The New Mexico film industry continues to be a leader in a post-COVID world.
Productions continue to line up and a waiting list in 2022 has already begun.
That’s music to the ears of the New Mexico Film Office and the New Mexico Economic Development Department.
With nearly a month left in the current fiscal year, the numbers show that the industry has bounded back to near pre-pandemic levels.
“We’re estimating there are 9,000 working in the industry, that’s not including the indirect jobs,” says Alicia J. Keyes, New Mexico Economic Development Department Cabinet Secretary. “We feel like this was one of the economic sectors that bounced back the quickest. We’re seeing a lot of movement for productions to be in New Mexico.”

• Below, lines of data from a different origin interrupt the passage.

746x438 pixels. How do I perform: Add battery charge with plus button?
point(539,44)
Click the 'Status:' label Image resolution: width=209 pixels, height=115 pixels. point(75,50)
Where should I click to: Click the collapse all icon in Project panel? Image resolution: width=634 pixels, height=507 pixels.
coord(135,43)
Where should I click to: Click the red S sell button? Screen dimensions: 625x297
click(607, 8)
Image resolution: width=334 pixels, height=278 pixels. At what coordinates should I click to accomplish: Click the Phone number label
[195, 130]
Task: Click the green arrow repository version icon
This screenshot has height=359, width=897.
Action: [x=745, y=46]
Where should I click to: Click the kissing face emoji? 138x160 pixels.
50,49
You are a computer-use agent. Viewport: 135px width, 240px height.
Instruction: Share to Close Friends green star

According to the New Mexico Film Office, to date, there have been 28 productions announced by the film office during this fiscal year.
The number of New Mexico crew hired for the productions is 3,302. There have been 986 New Mexico actors within those productions.

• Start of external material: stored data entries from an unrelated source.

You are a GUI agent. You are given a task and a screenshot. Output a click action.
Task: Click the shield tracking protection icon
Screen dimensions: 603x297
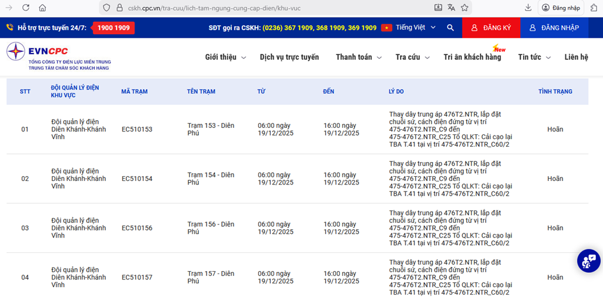pyautogui.click(x=107, y=8)
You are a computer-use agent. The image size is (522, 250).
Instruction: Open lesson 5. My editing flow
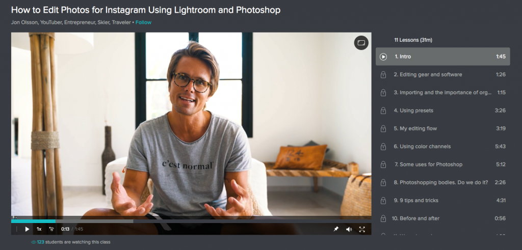pyautogui.click(x=443, y=128)
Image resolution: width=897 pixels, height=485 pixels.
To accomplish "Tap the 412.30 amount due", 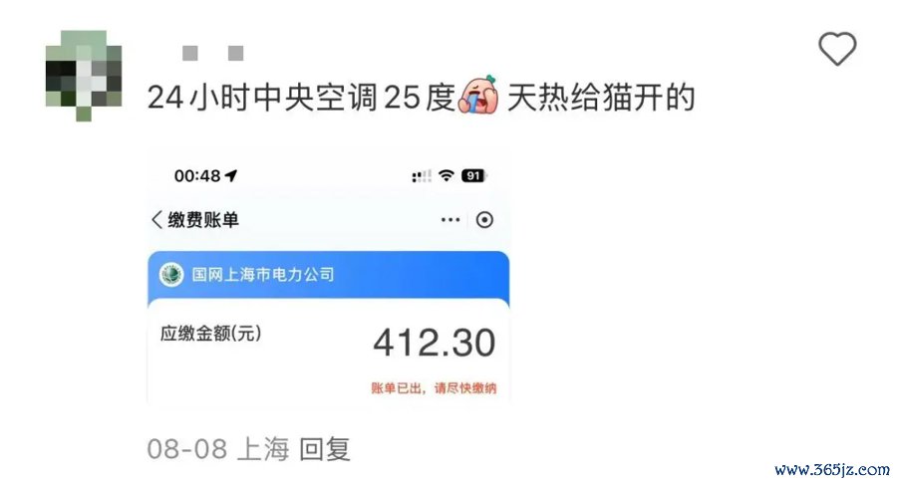I will [435, 344].

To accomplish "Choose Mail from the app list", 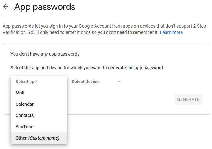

The biggest impact is with background actors, which is 7,963 New Mexicans hired.
With the industry growing quickly in the state, Keyes says the main focus of the film office is to upscale crew and get college students internships with productions.
“We do need more stage space,” Keyes admits. “Our film director is trying to find empty buildings to accommodate the incoming productions.”
Film across NM
Production began to pick up in September.
One of the earlier productions to come to New Mexico was Bron Studios’ “Surrounded.”
It was filmed in Abiquiú in November and December.
The studio is an up-and-coming force in the film industry.
Amber Dodson, New Mexico Film Office director, said the production chose New Mexico for its world-class crew and highly-competitive film tax incentive program.
“But also to capture the beautiful landscapes only found in Rio Arriba County,” Dodson said.
“Surrounded” stars Letitia Wright, Jamie Bell, Michael K. Williams, Jeffrey Donovan and Brett Gelman.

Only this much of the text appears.